A CANNONBALL ADDERLEY PRESENTATION –
In 1960, saxophonist and bandleader Cannonball Adderley was ridin’ high. Adderley had found a record label – Riverside – that wholly supported his vision and further nurtured his considerable talents. His previous label, Mercury/EmArcy, was slow in releasing and promoting his recorded output. Although it had been a major step upwards after his rise on the scene in 1955, Adderley thoroughly regretted his signing a contract with that company in 1956.
The pieces of the puzzle fell into place when pianist Bobby Timmons, bassist Sam Jones and drummer Louis Hayes joined Cannonball and his brother Nat. During a tour on the West Coast, Cannonball, delighted by audience responses, suggested to label boss Orrin Keepnews to record a live performance. Keepnews gave the green light and the resulting record, In San Francisco, was a big seller, the gospel-tinged This Here by Bobby Timmons a hit. This Here represented Cannonball Adderley’s first steps on the path of his exploration of soul jazz.

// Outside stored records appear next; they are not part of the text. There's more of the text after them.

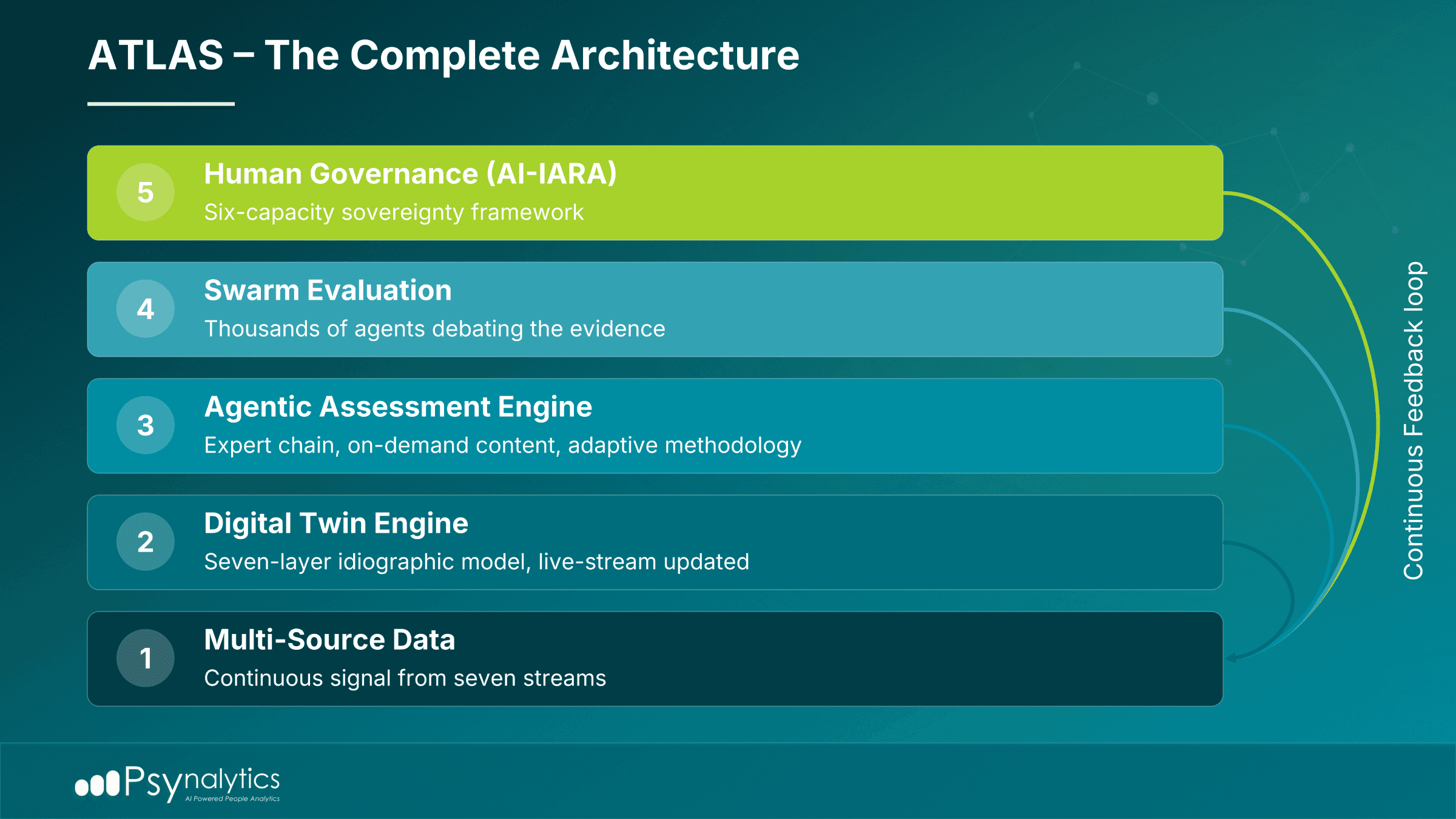Screen dimensions: 1456x819
Task: Click the number 4 circle badge
Action: click(x=145, y=309)
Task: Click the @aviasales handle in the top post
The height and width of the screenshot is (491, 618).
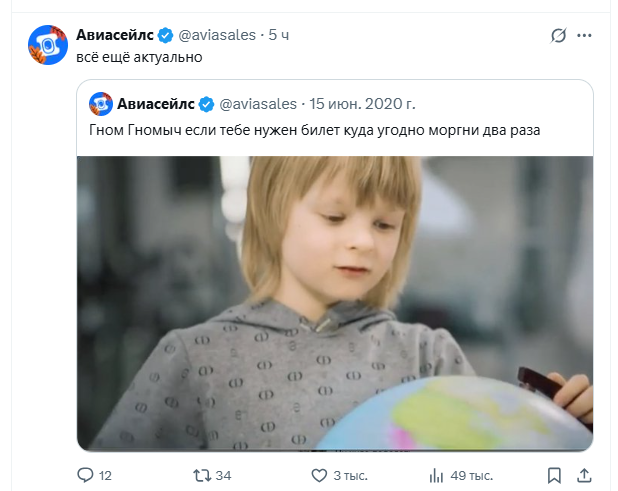Action: point(217,35)
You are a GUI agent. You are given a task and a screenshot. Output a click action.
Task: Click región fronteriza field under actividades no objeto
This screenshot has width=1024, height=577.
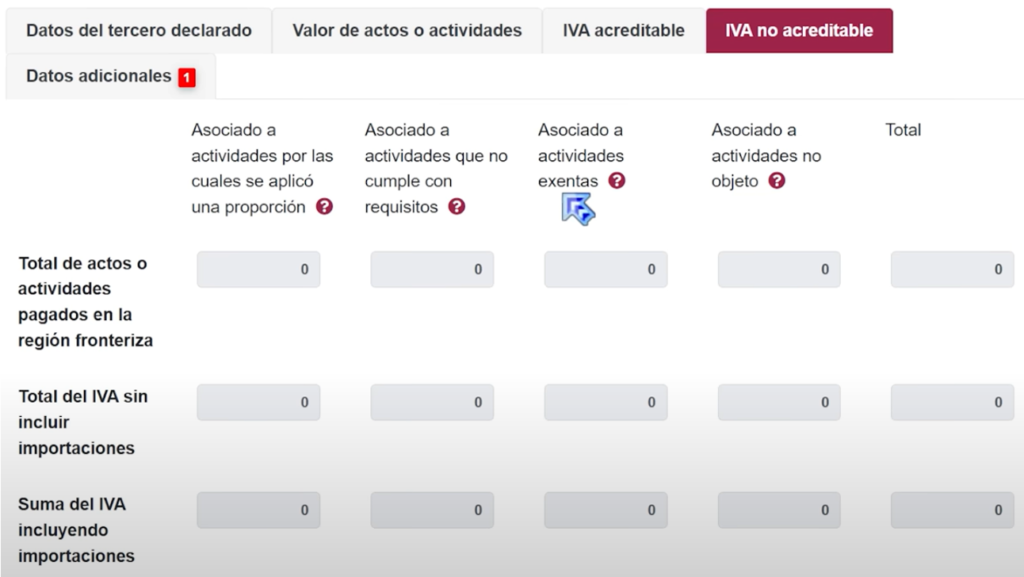tap(779, 269)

Cannonball’s witty and insightful introductions of the compositions on In San Francisco hit the mark. Introducing his work was second nature to the genial alto saxophonist. In general, Cannonball was a busy bee, a vocal supporter of black jazz and the civil rights movement. Even before he made his name, Cannonball had been the organizer of the Army band in the late 40s.
He had a special rapport with Keepnews and soon acted as the A&R man of sorts. At the instigation of Cannonball, Riverside released a number of records of young talent/current colleagues that Cannonball thought deserved wider attention, the so-called A Cannonball Adderley Presentation albums. They were released over the course of two years, 1960-61.
Cannonball “presented” a number of cookin’ outfits, no surprise considering the Florida-born altoist’s impeccable taste and preference for blues-based jazz. The Paul Serrano Quintet’s Blues Holiday is a real groover. Trumpeter Paul Serrano is assisted by, among others, alto saxophonist Bunky Green and drummer Pete LaRoca. The J.F.K. Quintet’s New Frontiers From Washington D.C. (a lot of black musicians had high hopes of John F. Kennedy’s Presidency) is reminiscent of the soulful Jazz Crusaders. The group included bassist Walter Booker Jr., who would become the Cannonball Adderley Quintet’s bassist in the late sixties. Drummer Lenny McBrowne’s Eastern Lights is West Coast hard bop featuring fine writing by tenor saxophonist Donald Jackson. The Mangione Brothers’ – future heavyweights Chuck and Gap – got their first break on Riverside. The Jazz Brothers presents fresh, hot hard bop and features the fiery Sal Nistico on tenor saxophone.
Cannonball chose a couple of great tenor saxophonists. Veteran Buddy Johnson went as far back as the 20s, is best known for his long association with Earl Hines, served with Ellington, Basie and introduced bop players to the Hines and Coleman Hawkins bands. And The Four Brass Giants (line-up!) is pretty spectacular. The wonderful Clifford Jordan hadn’t recorded as a leader since his excellent stint on Blue Note in 1957 and after Spellbound would record three more records on Riverside’s subsidiary label Jazzland. Bluesy Don Wilkerson made his high-profile debut with Nat Adderley, Barry Harris, Sam Jones/Leroy Vinegar and Billy Higgins. Wilkerson’s style matured on Blue Note in the early sixties. Last but not least, Adderley coupled James Clay with David “Fathead” Newman for The Sound Of The Wide Open Spaces!!!!!, a hard-driving classic reviewed by Flophouse here.
The unknown pianist Roosevelt Wardell delivered The Revelation, a kind of gospel-tinged Bud Powell-influenced trio album. Flophouse also reviewed that album, see here. Finally, there’s At The Showboat by pianist Dick Morgan, another trio album, and a meaty session by Morgan, who has tinges of Les McCann, Ray Bryant, Erroll Garner and Oscar Peterson, but whose hellhound-on-his-trail-ish, propulsive style is all his own.